This whole moving shenanigan has given me the privilege of spending time with some of my dearest friends. Unfortunately, our lives don't cross often enough. But, when someone declares relocation, the blessing of time is always made. In the past couple of weeks, I have seen several of my closest and oldest friends.
Jenni and I have been friends since high school. We rolled together, in our gang, The LOOPs. If you're curious, LOOPs stood for Last Ones On the Planet. It was spearheaded by, and thus, fairly exclusively limited to, the five core members. In essence, however, it extended to anyone who had not had "the sex." The tribe was concocted during our senior year when one by one by one, we discovered that another friend or acquaintance had thrown her virginity out the metaphorical window.
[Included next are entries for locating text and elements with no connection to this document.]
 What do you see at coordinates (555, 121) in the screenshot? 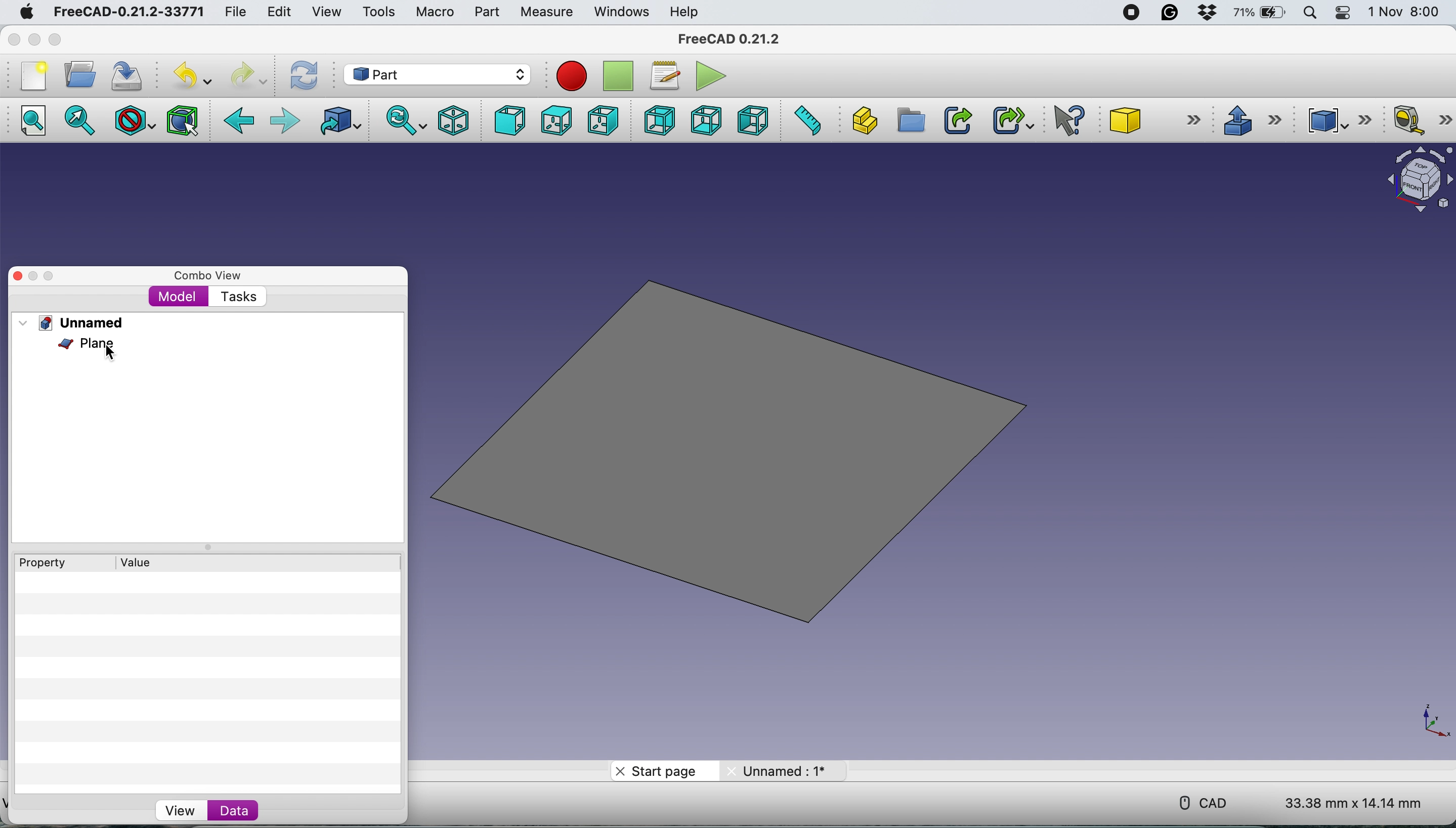
I see `top` at bounding box center [555, 121].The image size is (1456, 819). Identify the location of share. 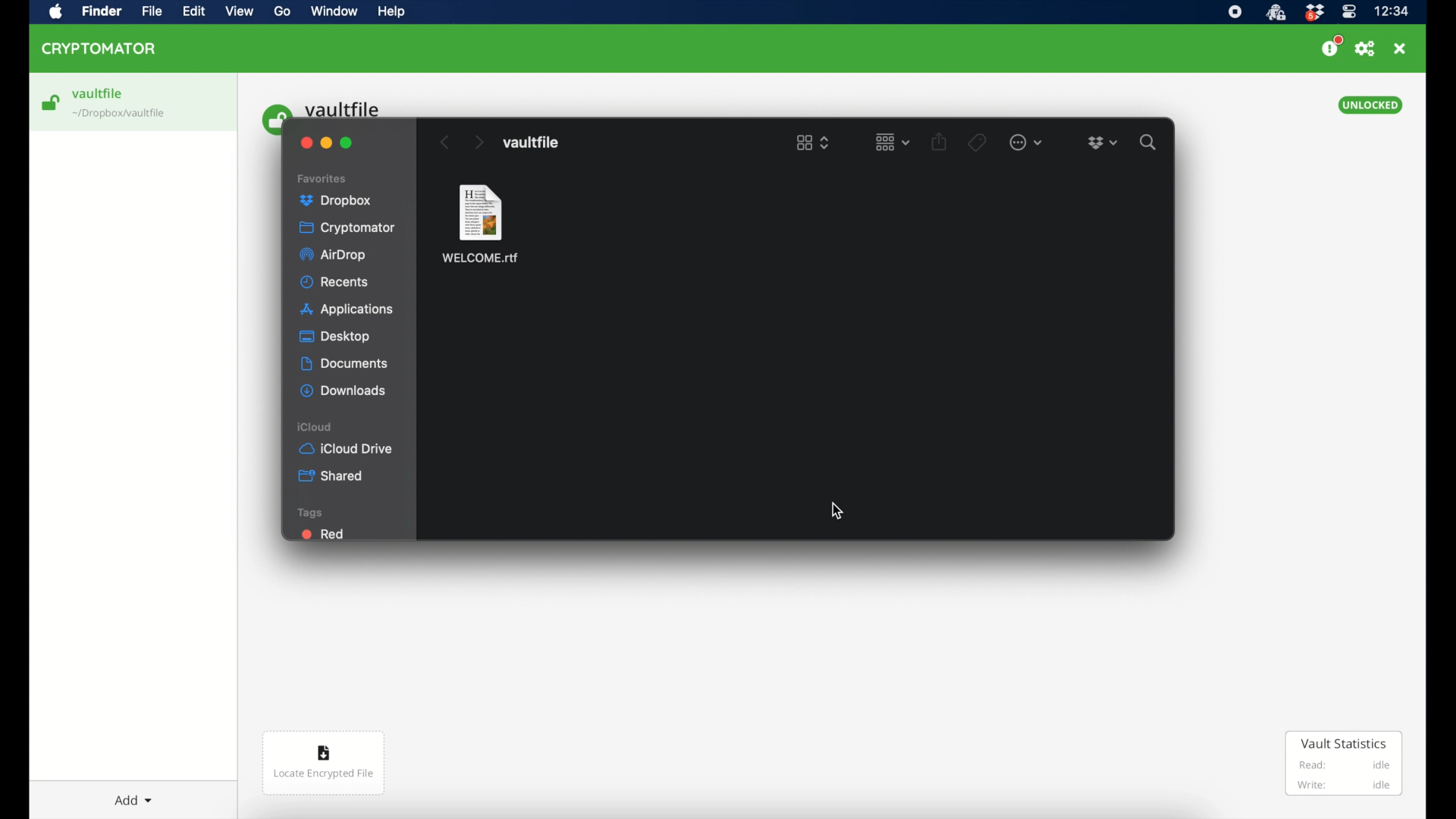
(939, 142).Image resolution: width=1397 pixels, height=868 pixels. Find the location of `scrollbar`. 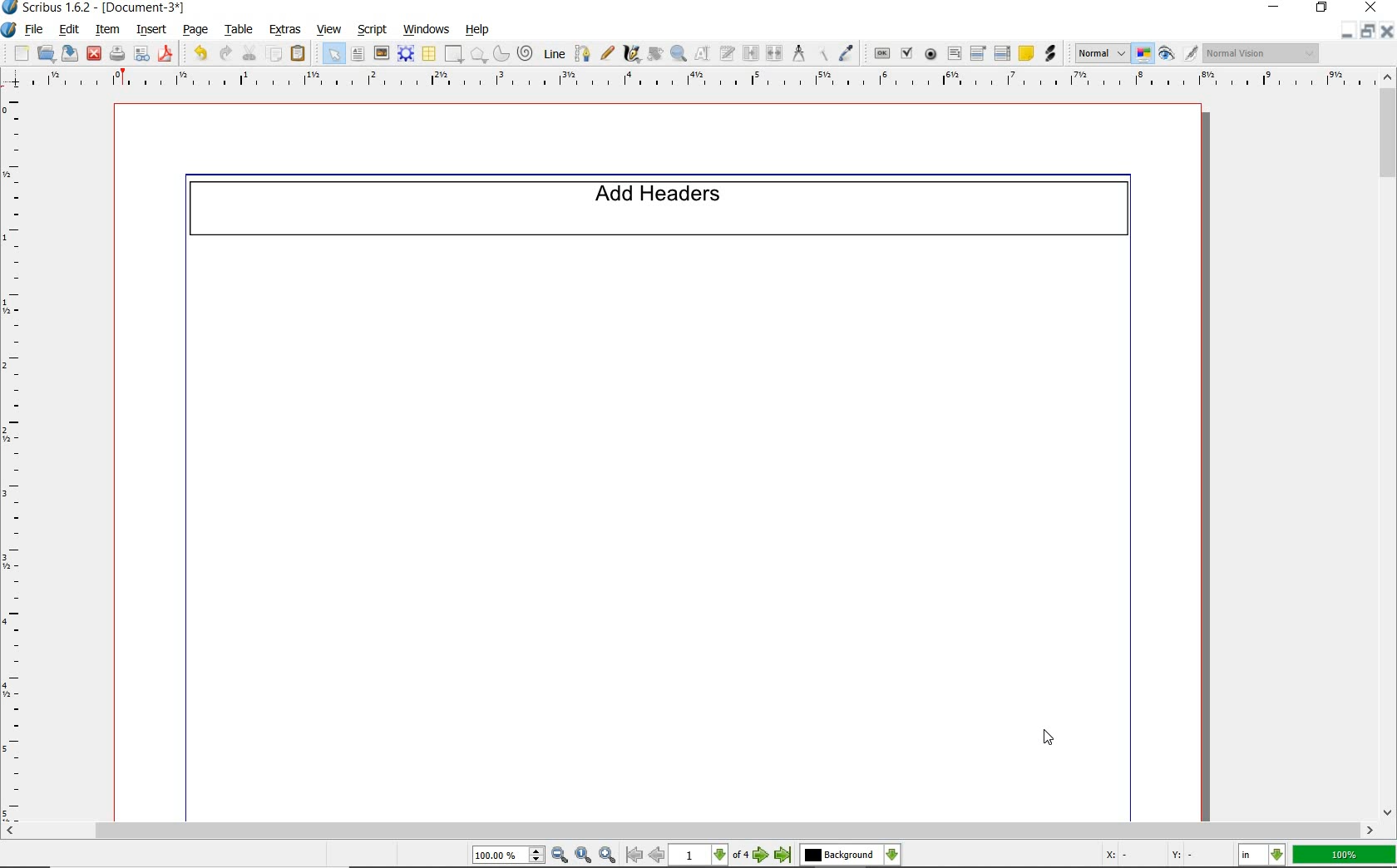

scrollbar is located at coordinates (1389, 444).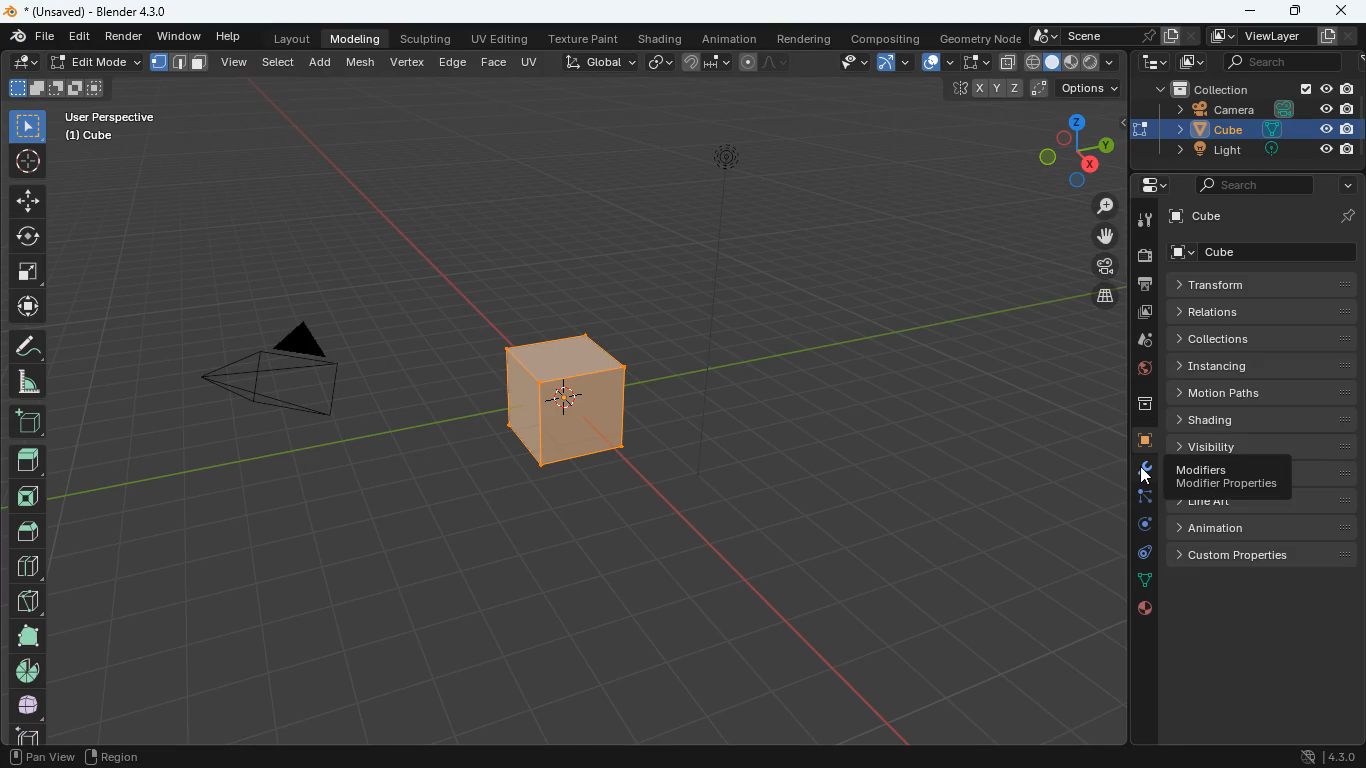 The image size is (1366, 768). I want to click on custom properties, so click(1265, 555).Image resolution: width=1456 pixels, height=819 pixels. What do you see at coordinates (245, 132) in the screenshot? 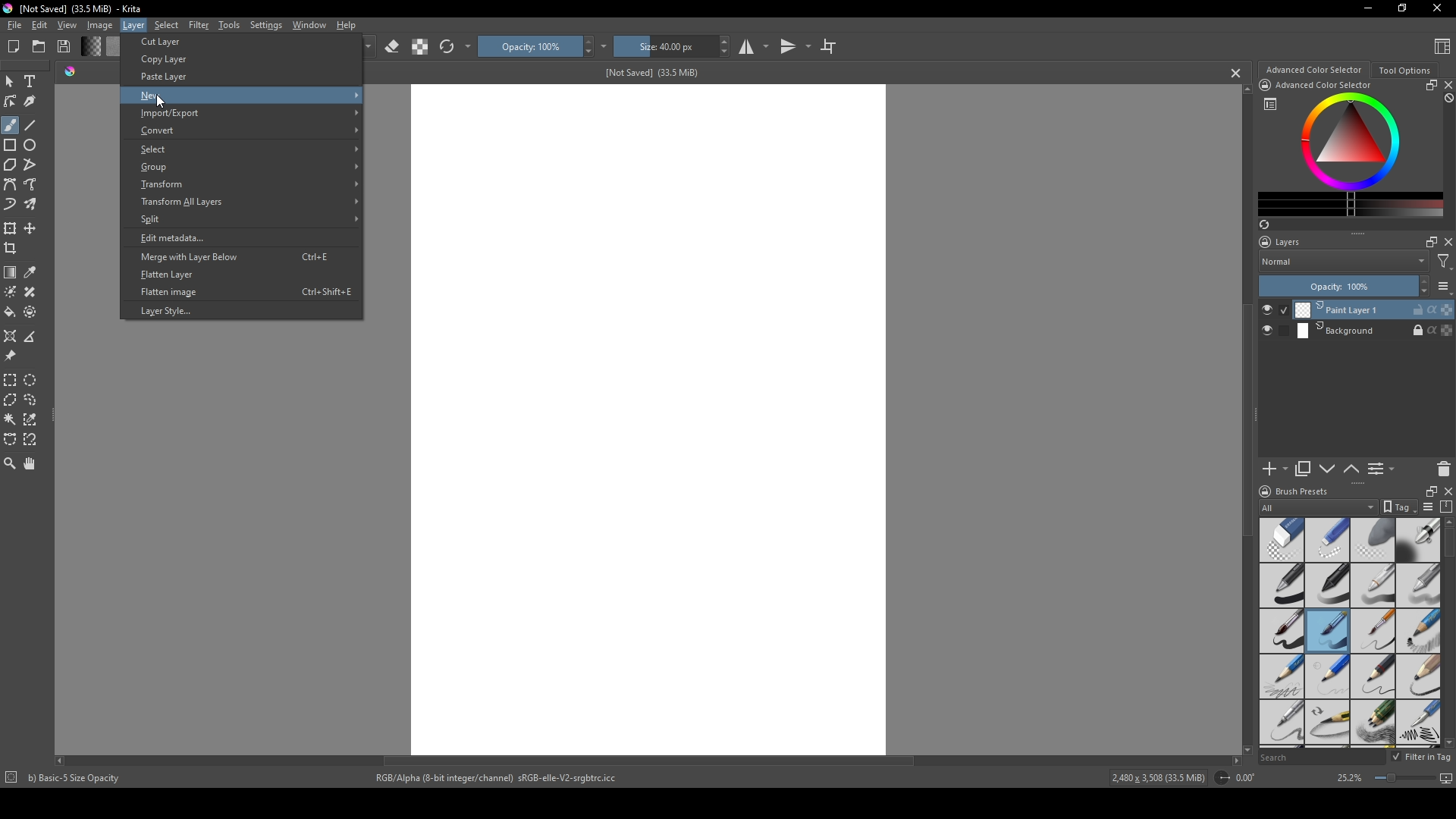
I see `Convert` at bounding box center [245, 132]. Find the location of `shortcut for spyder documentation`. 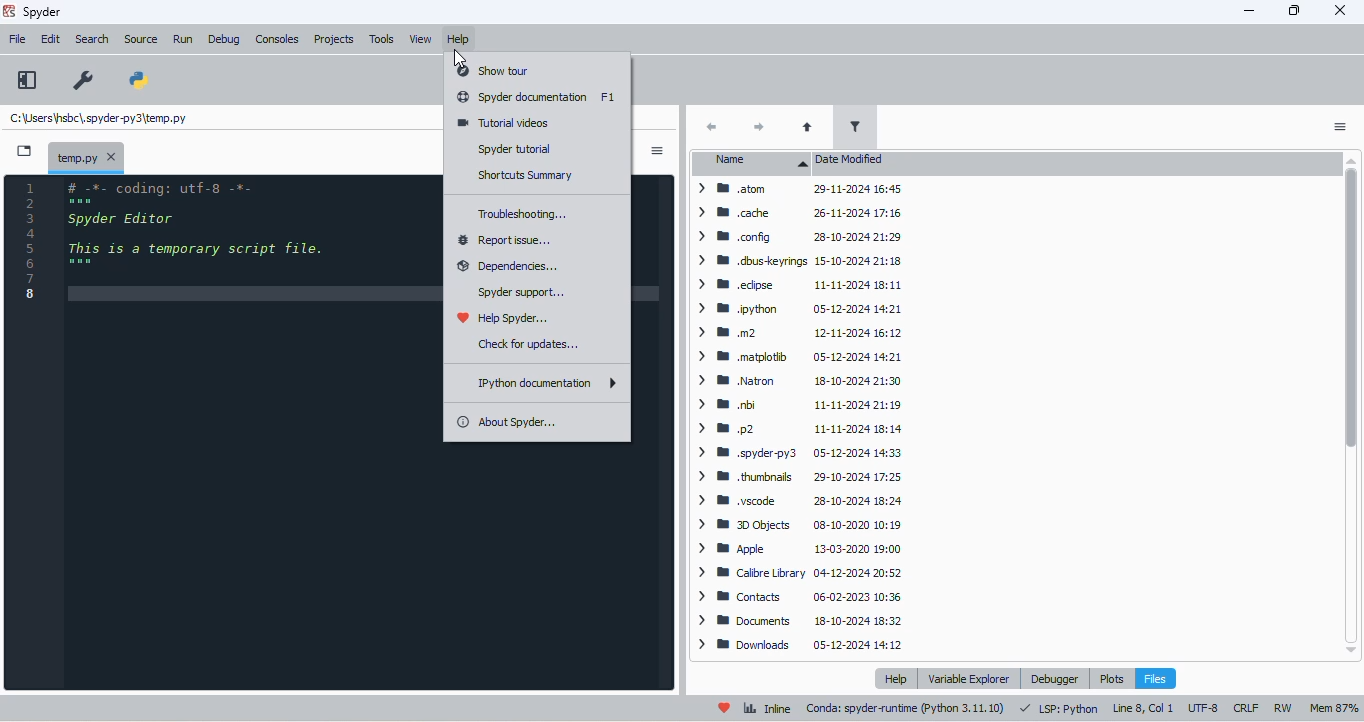

shortcut for spyder documentation is located at coordinates (609, 97).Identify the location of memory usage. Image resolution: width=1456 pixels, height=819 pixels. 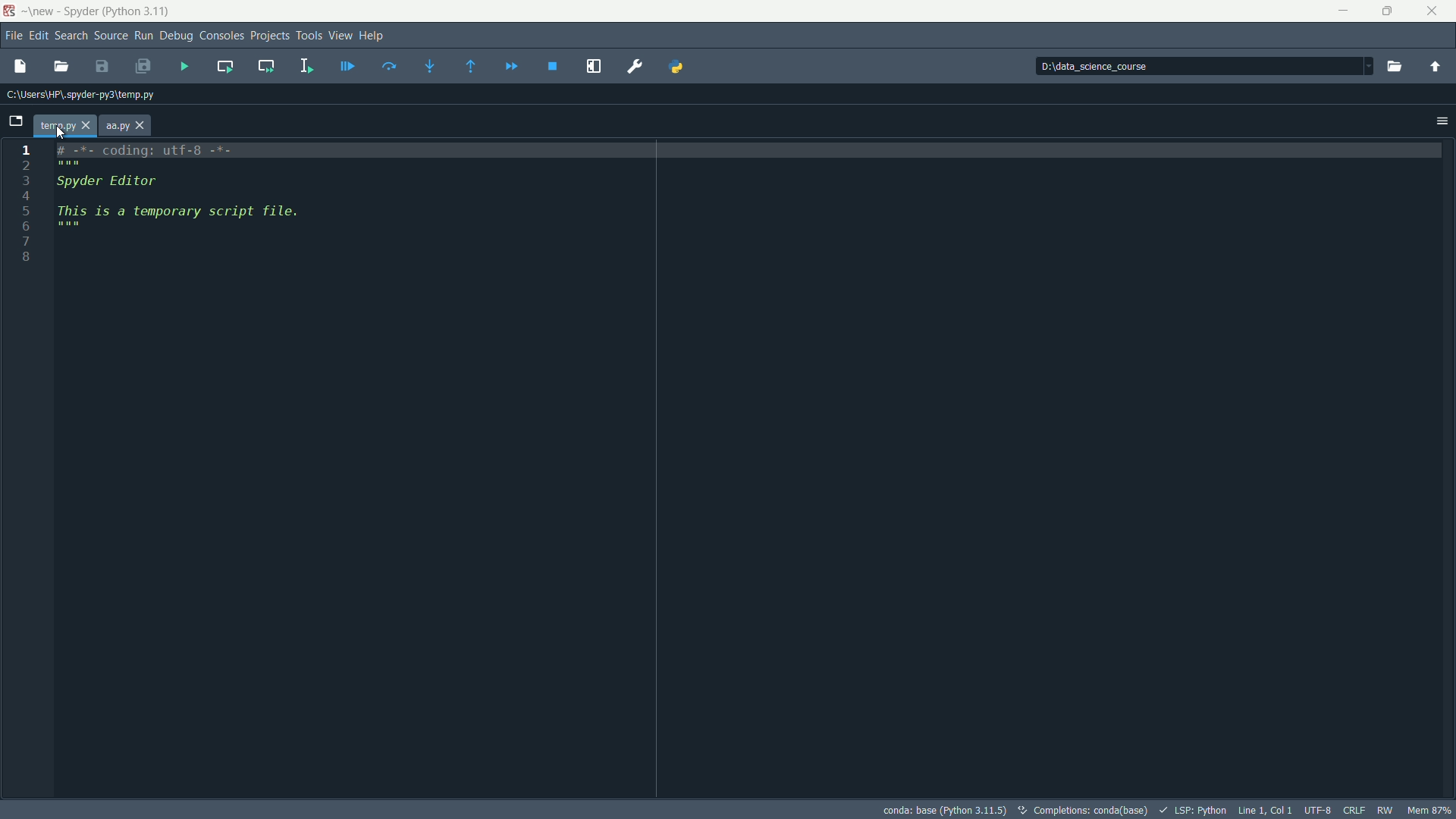
(1429, 810).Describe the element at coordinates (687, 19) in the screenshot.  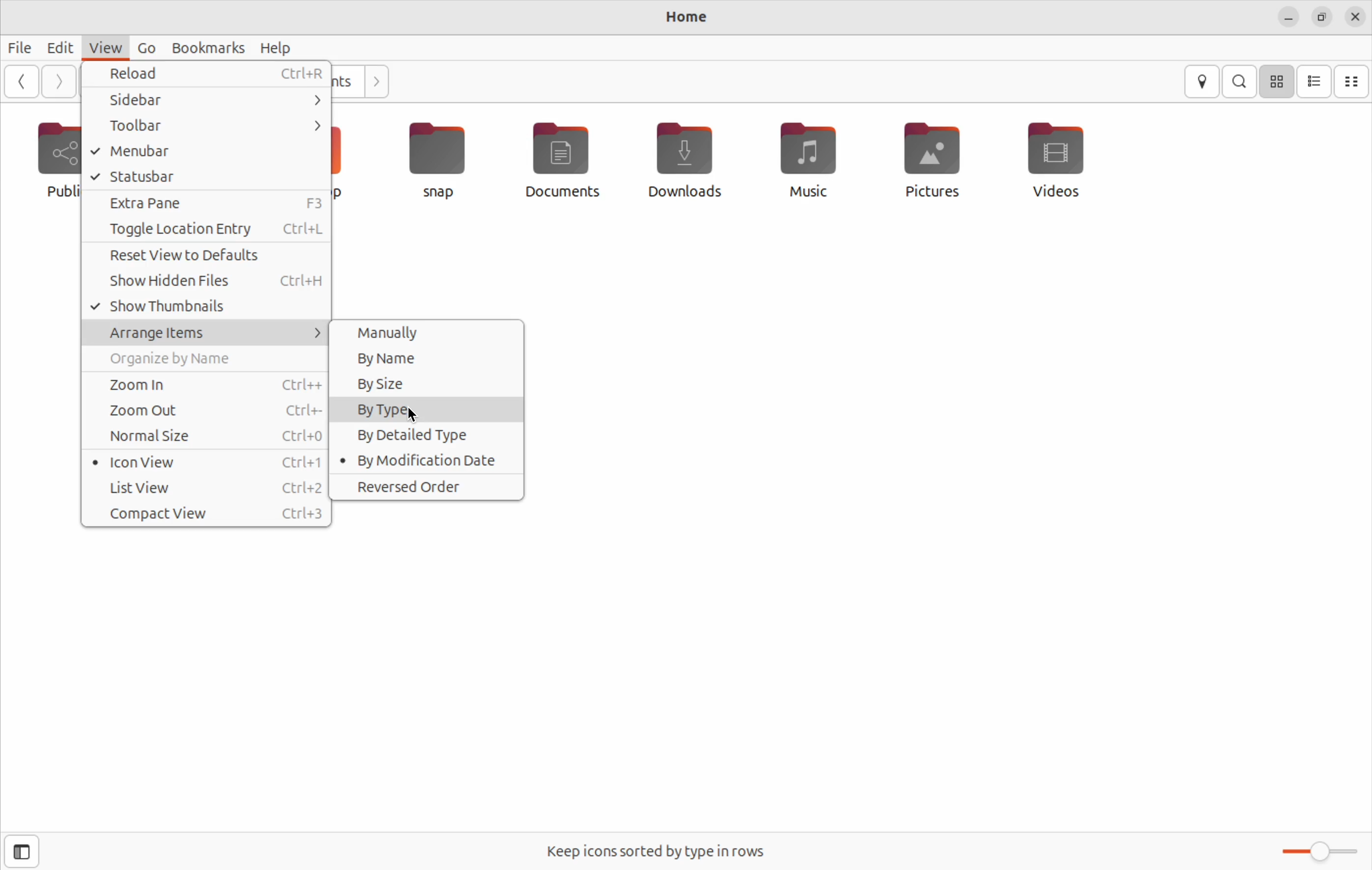
I see `Home` at that location.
It seemed, at times, that we were literally the last ones on the planet who thought it was worth saving. We are now both happily married and have had different life experiences since graduating from high school but, whenever we get together, I feel a little bit like Samantha and Teensy from Now & Then. Even though I'm no longer the actor and she, well, is.
Jayni is actually my most antique friend (that I am still in contact with). We became friends sometime during the year that I was seven and she was six. No matter how old, beautiful and successful Jayni gets, she will always be that scrawny little seven-year-old in the gigantic cast at my 8th birthday party. And the two of us have the gift of gab, indeed. I think you could put me on Mars for thirty years and then plop me down in Jayni's living room and the two of us would be able to talk for another twenty about the experience. The duo of Jayni and me is one of Troy's favorites. He finds us uproarious. It's good be to be found funny. We were never "best friends" but our steadfast friendship has endured 19 years...and counting.
Kelli was one of my roommates in college. She was one of my bridesmaids. I was one of hers. She now lives in Washington with her hubby but was down for a visit because she is also my token genius friend. Everyone needs one of those, by the way. She is getting her doctorate from UCSD and had to have meetings or something or other on the campus, so she killed two birds with one stone and got together with me while she was here. Kelli is just one of the nicest people I know. For example, in college, during freshman year, my roommate and I were oil and water and it was Kelli's (and Michelle's) room that I slept in when I decided to pretty much move out of my room. Through the huge trial of living with someone who blew her hair dry two feet from my sleeping head, God blessed me with a lifelong friend.
I hated Kristin when I met her. The story is long and involves the pathological liar, but all that really matters is that it took me about two months to realize that Kristin was, indeed, a good apple. One of the best, in fact. It might have had something to do with the beached whale costume. Kristin and I are really quite different. She's talent and, well, I am enthusiasm. She gets lost every time she comes to my house but seems to have mastered the New York subway system, a network of trains and tracks and entrances and exits that boggles my mind. But even though she has a propensity toward misplacing herself, she braved the freeways and came to visit me because she's swell like that.
Cassie/Cassandra moved to Ramona when we were in the 2nd grade. We were insta-best friends for a year. Then we had some kind of elementary fallout and loathed one another until middle school. From then on we were extremely close again, taking production classes together, swimming on the same year-round team and the Varsity high school team together, going on camping trips, etc. At age seven, we pretended to stage plays in her basement. At age 14, we pretended to be famous. At age 18, we pretended that college wouldn't distance us. It did, as college often does, but you can put us in a kitchen, around plates of Caesar salad, and it's like we're those same little kids. We run in different crowds, but then, we kind of always did. Our lives are as different as night as day. She takes a taxi around New York City and flies to Norway for the weekend and I drive my Santa Fe with the baby in the backseat. Still, sitting at her table, laughing and learning about her life, I can't help but catch a glimpse of the teenagers we once were, running down to the basement to finish a project, or the seven-year-olds off to put the finishing touches on their play.
These are a few of my good friends. They are diamonds in the rough. Of course I have others, these are just the ones that I have seen over the past two weeks. Others are in their own cities in their own states with their own lives and I miss them. I once had a picture framed in my room that said, "Dear friends are like antiques. They become more precious as time goes by." I've been friends with Jenni for about eleven years, Jayni for nineteen, Kelli for eight, Kristin for seven, and Cass for one plus thirteen. It's true. They are all so much more lovely to me than the day I met them.